Requiem pour
les penseurs arabes toujours interdits
Dans
la longue liste des poètes, écrivains, scientifiques et penseurs arabes
interdits, la figure d’Al Moutanabi reste l’une des plus marquante. Le poète,
poussé par son narcissisme, s’était-il autoproclamé prophète (d’où son nom)? Rien
ne le prouve dans l’histoire méconnue
de cet immense poète et penseur arabe. Certains diront que les poètes ne sont-ils pas porteurs de
prophétie ? N’éclairent-ils pas des sentes encore inconnues ? de
fait, les poètes comme les penseurs sont des éclaireurs, des sourciers, des
porteurs d’eau qui s’engagent sur des voies encore vierges et ouvrent grand
l’horizon de l’imaginaire, de la rêverie et de la création.
Dans
la même lignée des grandes figures frappées d’opprobre dans le monde arabe et
musulman, le nom d’Al Hallaj demeure comme un point noir dans l’indigente
histoire de la tolérance en terre d’islam. Soufi, érudit, fin connaisseur d’Al
fikh et de la théologie, il a été cloué au pilori. Fin de l’histoire. On nous
dira que l’histoire de la chrétienté et du judaïsme est noire de crimes. Bien
sûr. Obscurantisme, hégémonie de l’église, inquisition, bûchers, autodafés, et
jusqu’à nos jours encore, l’église sévit.
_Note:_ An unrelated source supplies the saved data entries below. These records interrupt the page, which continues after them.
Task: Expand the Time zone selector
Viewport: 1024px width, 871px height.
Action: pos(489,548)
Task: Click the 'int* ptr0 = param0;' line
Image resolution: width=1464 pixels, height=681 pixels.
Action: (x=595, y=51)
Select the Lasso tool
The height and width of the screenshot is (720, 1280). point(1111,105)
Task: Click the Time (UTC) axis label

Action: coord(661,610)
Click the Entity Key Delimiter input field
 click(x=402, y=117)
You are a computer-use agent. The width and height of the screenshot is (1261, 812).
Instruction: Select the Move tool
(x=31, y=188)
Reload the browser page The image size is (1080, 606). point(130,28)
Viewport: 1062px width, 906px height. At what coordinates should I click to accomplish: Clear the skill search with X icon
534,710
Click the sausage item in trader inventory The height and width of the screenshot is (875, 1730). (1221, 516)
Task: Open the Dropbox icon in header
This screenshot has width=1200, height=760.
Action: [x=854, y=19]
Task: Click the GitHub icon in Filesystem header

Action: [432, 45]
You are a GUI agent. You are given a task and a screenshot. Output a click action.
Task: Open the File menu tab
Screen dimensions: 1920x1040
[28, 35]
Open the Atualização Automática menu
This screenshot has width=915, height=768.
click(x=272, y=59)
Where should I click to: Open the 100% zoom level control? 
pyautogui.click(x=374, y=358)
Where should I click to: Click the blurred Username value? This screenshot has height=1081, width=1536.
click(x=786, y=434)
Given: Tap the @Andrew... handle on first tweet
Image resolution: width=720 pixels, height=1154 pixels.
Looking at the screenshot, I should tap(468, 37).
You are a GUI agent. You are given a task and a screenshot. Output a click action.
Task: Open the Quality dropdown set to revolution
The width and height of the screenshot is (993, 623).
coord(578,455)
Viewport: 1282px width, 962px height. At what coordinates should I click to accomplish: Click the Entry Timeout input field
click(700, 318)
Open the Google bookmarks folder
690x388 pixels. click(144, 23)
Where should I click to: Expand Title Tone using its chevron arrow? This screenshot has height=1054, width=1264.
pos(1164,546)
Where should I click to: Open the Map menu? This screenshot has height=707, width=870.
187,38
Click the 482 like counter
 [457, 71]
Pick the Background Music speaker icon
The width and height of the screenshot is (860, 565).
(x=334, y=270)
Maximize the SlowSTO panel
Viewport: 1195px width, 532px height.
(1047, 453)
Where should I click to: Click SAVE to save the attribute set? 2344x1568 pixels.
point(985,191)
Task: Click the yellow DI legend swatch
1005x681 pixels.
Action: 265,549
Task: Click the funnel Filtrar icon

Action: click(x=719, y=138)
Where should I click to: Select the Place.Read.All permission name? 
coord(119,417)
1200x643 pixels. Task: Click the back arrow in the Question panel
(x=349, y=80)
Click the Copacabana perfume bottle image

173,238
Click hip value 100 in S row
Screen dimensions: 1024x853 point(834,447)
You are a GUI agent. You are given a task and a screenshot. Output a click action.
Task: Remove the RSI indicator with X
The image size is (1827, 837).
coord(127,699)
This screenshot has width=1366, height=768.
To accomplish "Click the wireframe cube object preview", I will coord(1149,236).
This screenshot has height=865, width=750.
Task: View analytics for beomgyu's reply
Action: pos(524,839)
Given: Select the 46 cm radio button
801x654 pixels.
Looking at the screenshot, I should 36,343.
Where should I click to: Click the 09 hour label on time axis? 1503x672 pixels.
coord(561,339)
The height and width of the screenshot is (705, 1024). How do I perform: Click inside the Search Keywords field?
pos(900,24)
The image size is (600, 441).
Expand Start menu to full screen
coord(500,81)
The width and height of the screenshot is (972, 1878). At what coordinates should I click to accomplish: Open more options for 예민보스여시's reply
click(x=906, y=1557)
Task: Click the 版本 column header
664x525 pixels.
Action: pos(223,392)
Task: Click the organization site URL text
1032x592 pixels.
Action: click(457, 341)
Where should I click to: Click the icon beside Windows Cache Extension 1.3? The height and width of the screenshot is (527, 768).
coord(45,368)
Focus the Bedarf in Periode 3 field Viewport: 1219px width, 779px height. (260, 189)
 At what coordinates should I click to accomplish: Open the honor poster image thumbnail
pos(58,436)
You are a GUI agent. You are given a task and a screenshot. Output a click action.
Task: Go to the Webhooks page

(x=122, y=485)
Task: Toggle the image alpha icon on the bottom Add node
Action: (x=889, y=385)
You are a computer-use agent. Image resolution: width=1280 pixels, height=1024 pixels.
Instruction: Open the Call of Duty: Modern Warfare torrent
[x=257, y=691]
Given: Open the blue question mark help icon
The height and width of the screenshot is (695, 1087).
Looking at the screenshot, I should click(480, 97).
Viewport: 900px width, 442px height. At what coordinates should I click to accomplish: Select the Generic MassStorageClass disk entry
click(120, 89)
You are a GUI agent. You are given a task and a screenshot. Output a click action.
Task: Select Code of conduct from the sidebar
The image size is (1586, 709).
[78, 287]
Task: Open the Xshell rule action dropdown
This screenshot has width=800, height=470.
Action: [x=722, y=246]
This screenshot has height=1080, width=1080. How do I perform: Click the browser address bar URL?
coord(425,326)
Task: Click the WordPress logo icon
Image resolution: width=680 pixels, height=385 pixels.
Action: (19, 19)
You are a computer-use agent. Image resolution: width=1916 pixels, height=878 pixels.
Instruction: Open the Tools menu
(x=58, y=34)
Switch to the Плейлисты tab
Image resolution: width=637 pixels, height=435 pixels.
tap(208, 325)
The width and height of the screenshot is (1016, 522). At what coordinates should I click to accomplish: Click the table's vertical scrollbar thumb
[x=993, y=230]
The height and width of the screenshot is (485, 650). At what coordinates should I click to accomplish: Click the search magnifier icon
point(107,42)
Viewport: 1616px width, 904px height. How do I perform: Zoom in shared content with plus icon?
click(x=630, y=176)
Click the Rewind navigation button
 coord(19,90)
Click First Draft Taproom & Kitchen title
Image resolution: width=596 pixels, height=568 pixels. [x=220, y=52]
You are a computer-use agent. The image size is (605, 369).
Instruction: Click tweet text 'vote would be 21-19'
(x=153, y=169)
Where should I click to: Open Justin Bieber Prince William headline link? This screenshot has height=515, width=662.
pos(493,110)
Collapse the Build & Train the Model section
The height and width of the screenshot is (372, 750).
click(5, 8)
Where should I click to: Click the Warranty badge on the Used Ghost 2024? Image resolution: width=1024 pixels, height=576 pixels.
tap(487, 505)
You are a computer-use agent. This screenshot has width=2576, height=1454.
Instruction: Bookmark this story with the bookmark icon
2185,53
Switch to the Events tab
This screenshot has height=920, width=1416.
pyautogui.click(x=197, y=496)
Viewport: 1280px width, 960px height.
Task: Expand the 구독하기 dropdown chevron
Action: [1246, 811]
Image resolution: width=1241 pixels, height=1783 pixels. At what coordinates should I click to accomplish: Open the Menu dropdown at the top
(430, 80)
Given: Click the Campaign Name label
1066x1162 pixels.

Mais ceci est un problème que l’Occident
a résolu en grande partie. En terre arabe et musulmane, la pensée fait peur.
L’intelligence effraie. C’est une fatalité nourrie par l’atavisme. La religion
est un tabou. La sexualité est frappée d’interdits et de sanctions. La critique
est hérétique. Que reste-t-il aux humains, nés sous le soleil de l’Arabisme et
de l’arabité? Raser les murs et sombrer dans une débilité d’un autre âge. Quand
un mufti d’Al Azhar déclare apostat toute personne qui pense que la terre
tourne autour du soleil, nous avons tous du souci à nous faire. Tuer un être humain pour ce qu’il pense
est le crime le plus hideux qui soit.
Excommunier les penseurs, les exiler, les
couper de leur sol, comme cela a été le cas avec Abderrahmane Mounif, à coup
sûr l’une des voix les plus porteuses de l’histoire de la littérature
universelle, c’est cela la véritable hérésie. Ou alors tenter d’égorger un
homme âge comme Naguib Mahfouz, célébré dans le monde et haï par
l’obscurantisme religieux à l’égyptienne. Comment qualifier ce type de
folie ? Il n’y a pas de nom pour de tels actes barbares que la volonté de
croupir dans la fange de l’ignorance, du non-savoir, de la négation tous
azimuts.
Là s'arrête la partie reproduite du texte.